1899 Speed Skating Championship

The 1899 World Allround Speed Skating Championships took place at 4 and 5 February 1899 at the ice rinks Friedenauer Sportplatz & Westeisbahn in Berlin, Germany. The first day was skated at the ice rink Friedenauer Sportplatz (a 400 m ice rink). Due to the bad ice conditions the second day the distances were skated at the ice rink Westeisbahn (a 335 m ice rink).

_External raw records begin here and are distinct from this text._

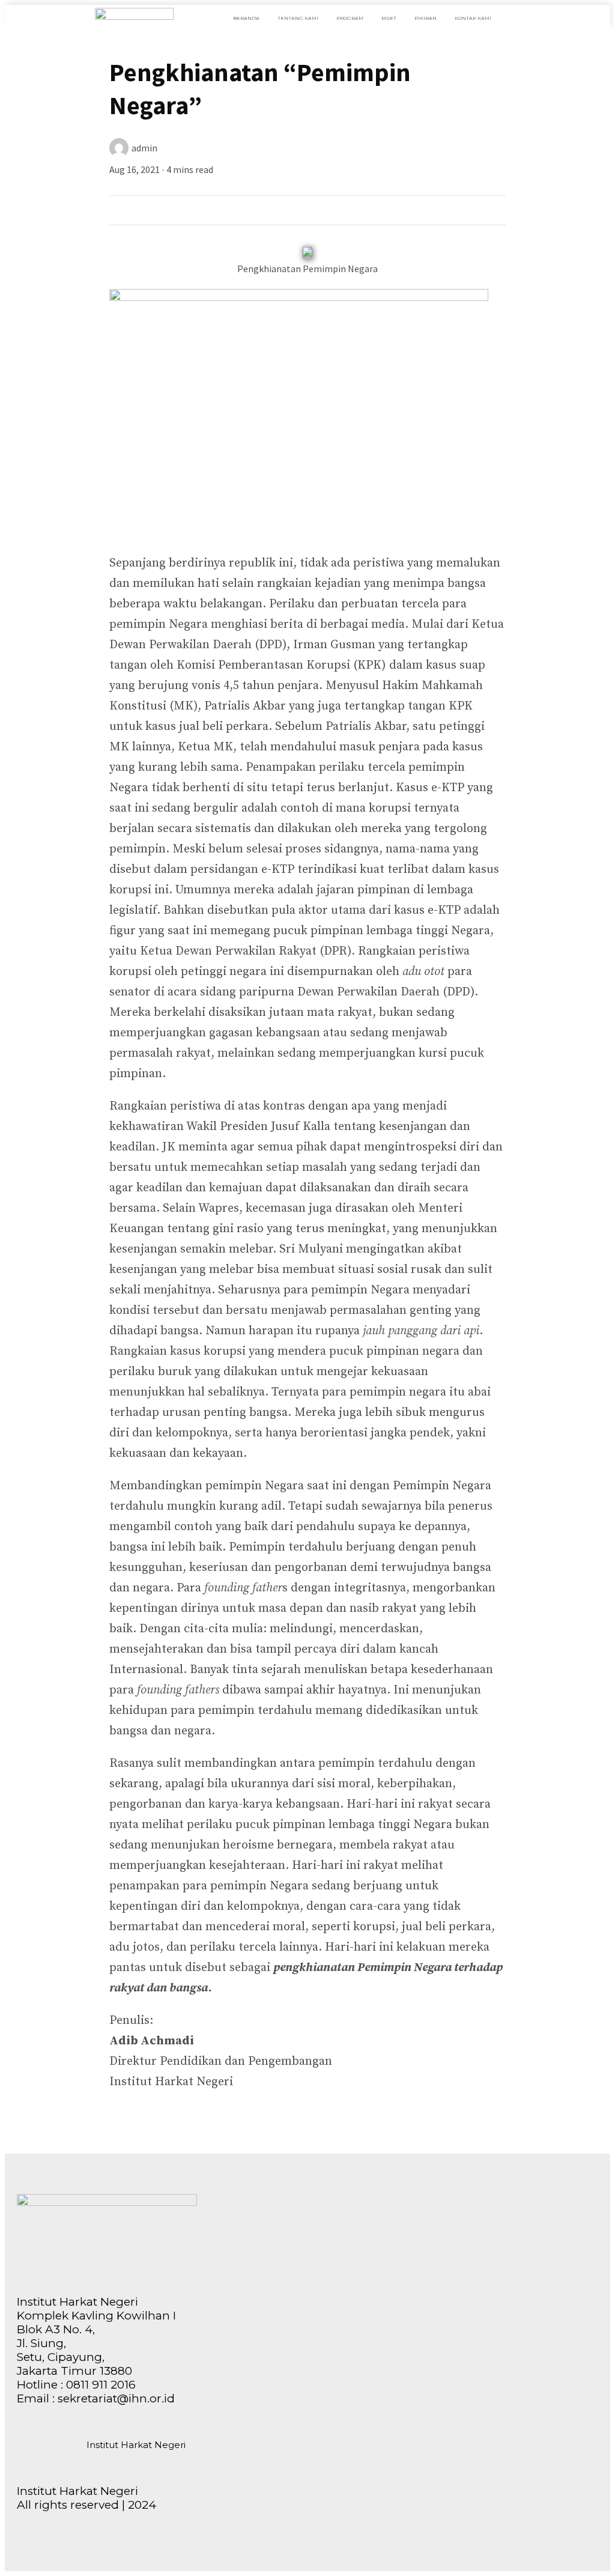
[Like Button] (122, 208)
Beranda (246, 18)
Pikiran (425, 18)
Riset (388, 18)
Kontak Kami (473, 18)
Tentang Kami (297, 18)
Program (349, 18)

Peder Østlund, the defending champion, succeeded in defending his championship. He won three distances and became World champion.

== Allround results ==
| Place | Athlete | Country | 500m | 5000m | 1500m | 10000m |
| 1 | Peder Østlund | NOR | 50.5 (1) | 9:54.6 (1) | 2:45.0 (1) | 21:25.2 (3) |
| NC2 | Johann Pichler | Austria | 57.5 (4) | 11:52.2 (4) | 3:06.6 (3) | 22:29.0 (5) |
| NC | F. Toklas | German Empire | 1:20.2 (7) | 13:40.4 (5) | 3:52.0 (5) | NS |
| NC | Jan Greve | NED | 55.0 (3) | 10:54.4 (2) | NF | 20:36.2 (1) |
| NC | Rudolf Schindler | German Empire | 1:05.0 (6) | 13:51.4 (6) | NS | NS |
| NC | Julius Seyler | German Empire | 51.5 (2) | NF | 2:48.2 (2) | 21:25.0 (2) |
| NC | Charles Edgington | | 1:00.0 (5) | NS | 3:12.4 (4) | 21:50.2 (4) |
| NC | Nikolay Kryukov | RUS | NF | 11:40.0 (3) | NS | DQ |
| NC | Gustaf Estlander | Finland | NS | NS | NS | NS |
| NC | F. Behne | German Empire | NS | NS | NS | NS |
| NC | Eduard Vollenvejder | RUS | NS | NS | NS | NS |
  * = Fell
 NC = Not classified
 NF = Not finished
 NS = Not started
 DQ = Disqualified
Source: SpeedSkatingStats.com

== Rules ==
Four distances have to be skated:
- 500m
- 1500m
- 5000m
- 10000m

One could only win the World Championships by winning at least three of the four distances, so there would be no World Champion if no skater won at least three distances.

Silver and bronze medals were not awarded.